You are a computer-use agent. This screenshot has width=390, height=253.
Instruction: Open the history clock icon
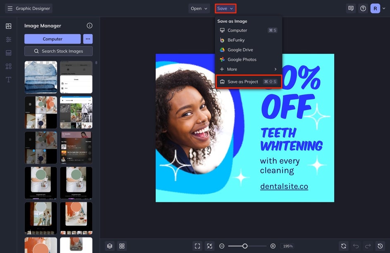(380, 246)
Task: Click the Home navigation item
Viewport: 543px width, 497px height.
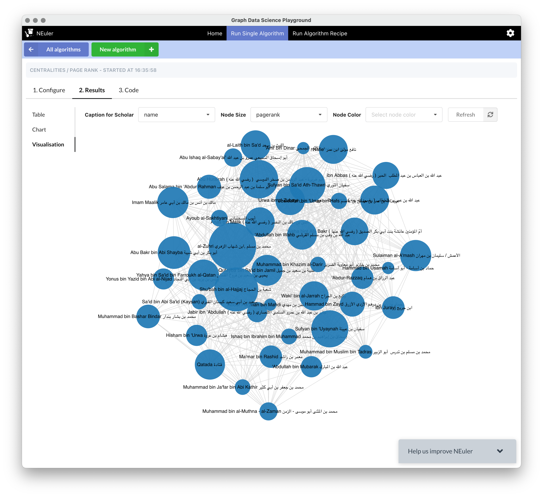Action: tap(215, 33)
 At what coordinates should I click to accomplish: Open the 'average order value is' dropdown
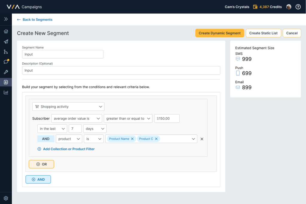(77, 118)
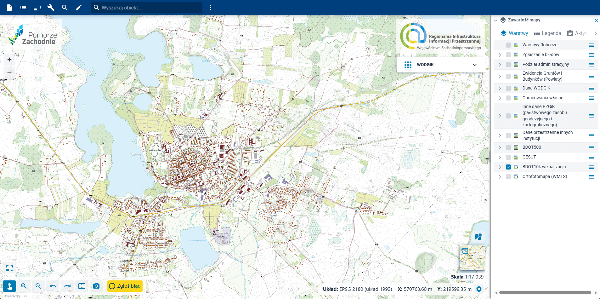Open coordinate settings gear icon
The height and width of the screenshot is (299, 600).
pyautogui.click(x=479, y=289)
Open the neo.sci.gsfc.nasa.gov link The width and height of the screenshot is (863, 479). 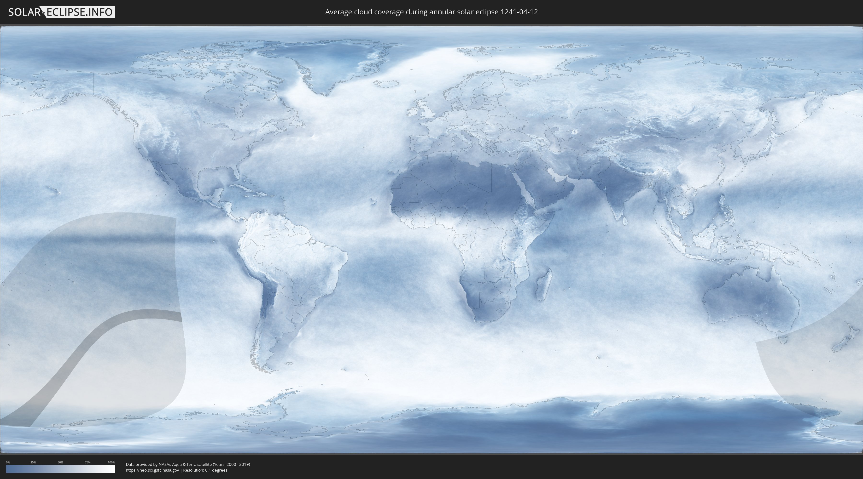[152, 470]
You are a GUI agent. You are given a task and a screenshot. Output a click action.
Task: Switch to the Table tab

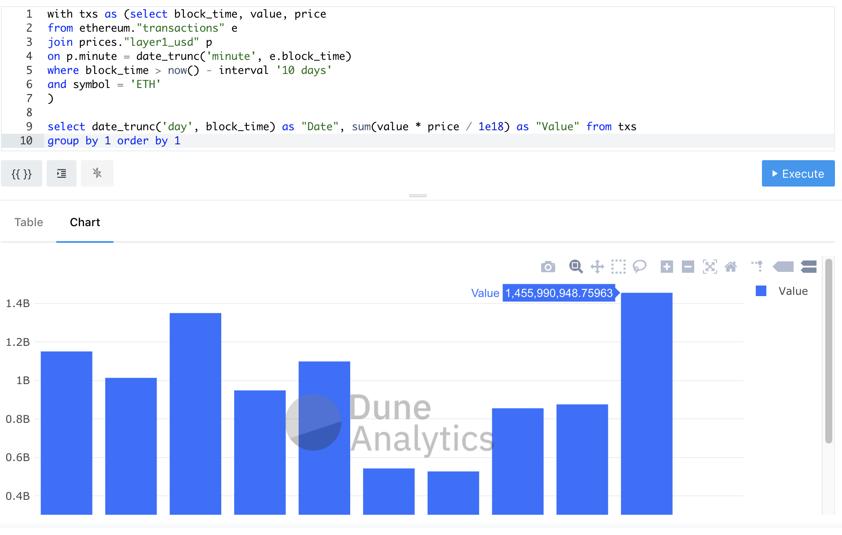[28, 222]
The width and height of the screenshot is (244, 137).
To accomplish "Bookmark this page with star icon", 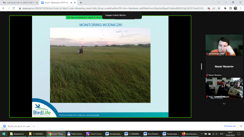I will point(217,8).
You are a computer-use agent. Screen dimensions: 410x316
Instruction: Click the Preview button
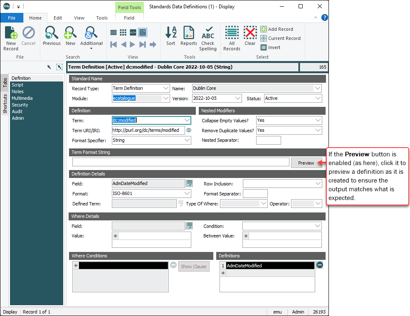(x=306, y=163)
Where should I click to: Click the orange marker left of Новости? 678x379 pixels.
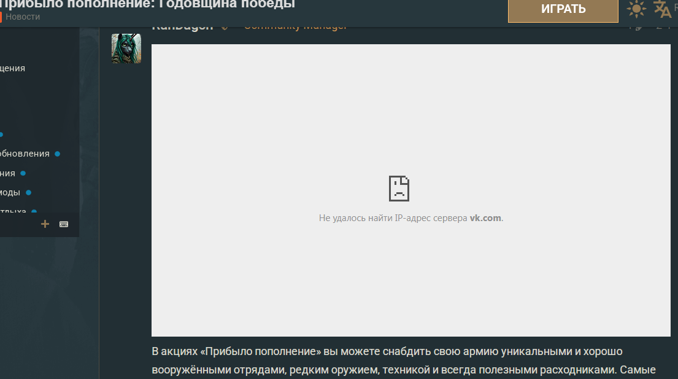point(1,17)
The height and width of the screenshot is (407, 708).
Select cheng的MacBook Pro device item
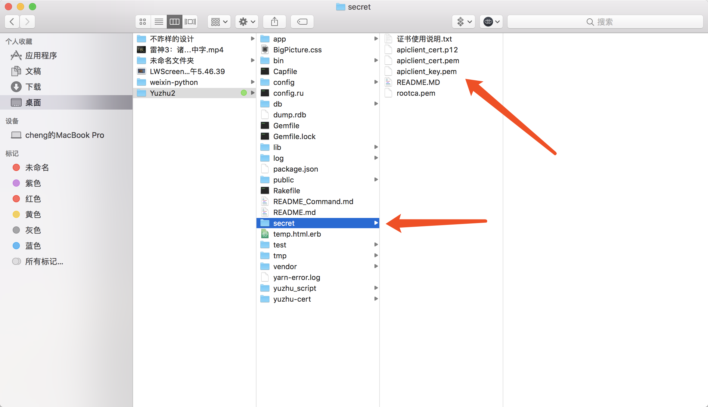tap(64, 135)
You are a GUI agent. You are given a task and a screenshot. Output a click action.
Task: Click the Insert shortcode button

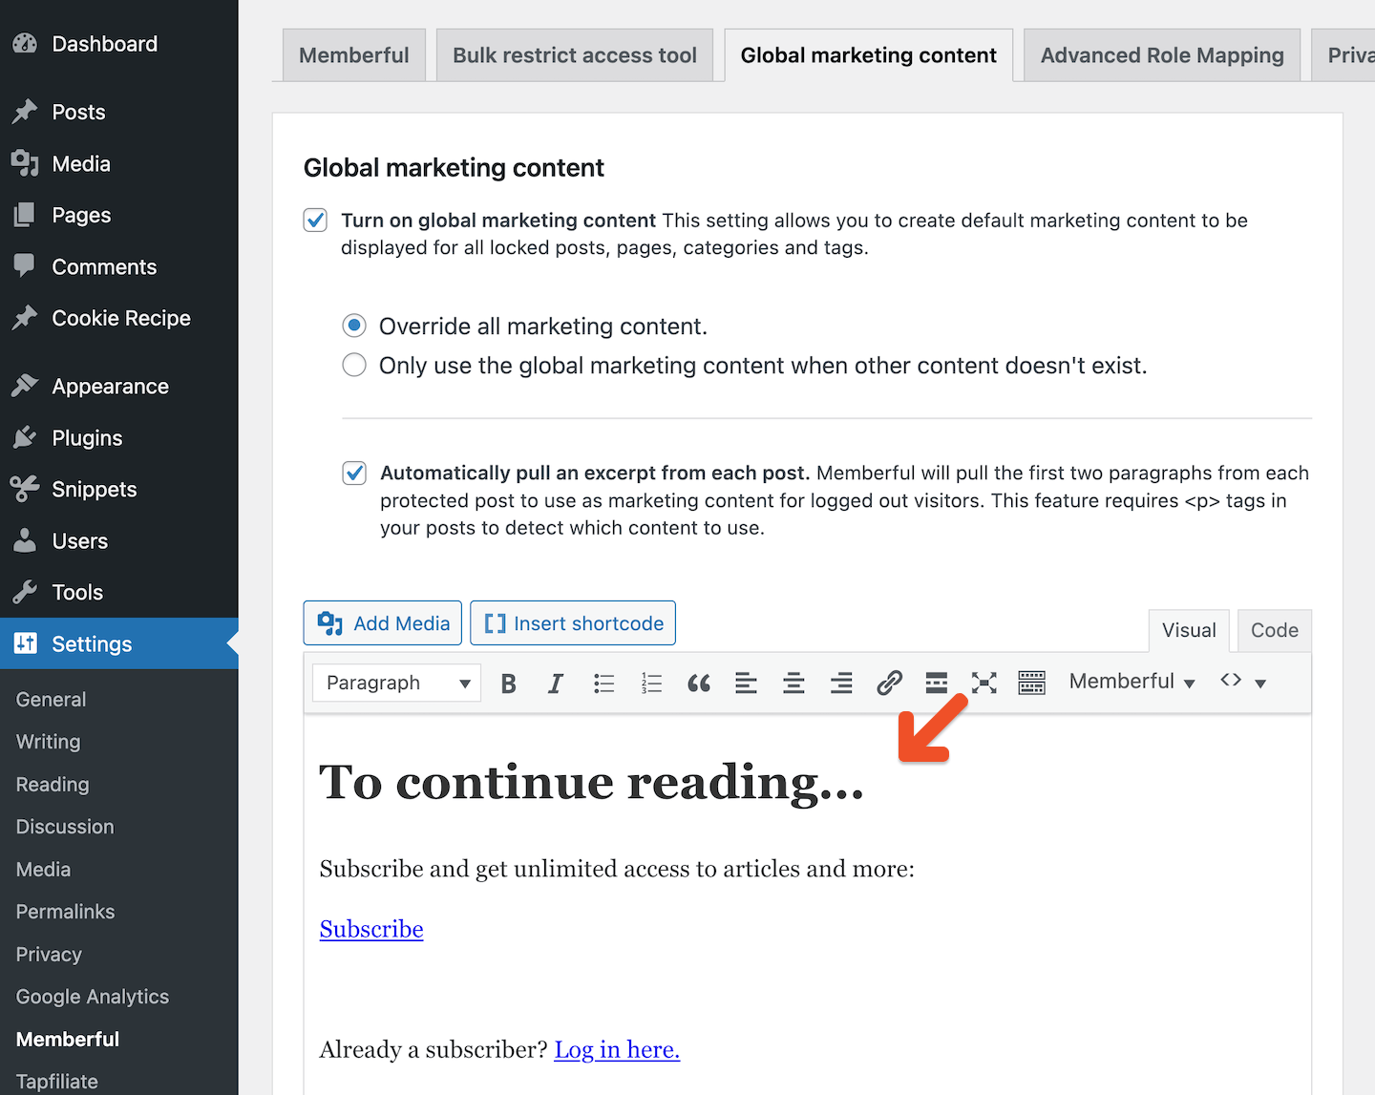[572, 622]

▸ WHAT TO WORK ON
Reproduce the records from their first line through the line containing "Action: tap(215, 33)", and leave the pictures out of your copy.

▸ RESULT
You are a computer-use agent. This screenshot has width=390, height=253.
Instruction: Open the history clock icon
(380, 246)
Task: Click the Home navigation item
Viewport: 543px width, 497px height.
Action: tap(215, 33)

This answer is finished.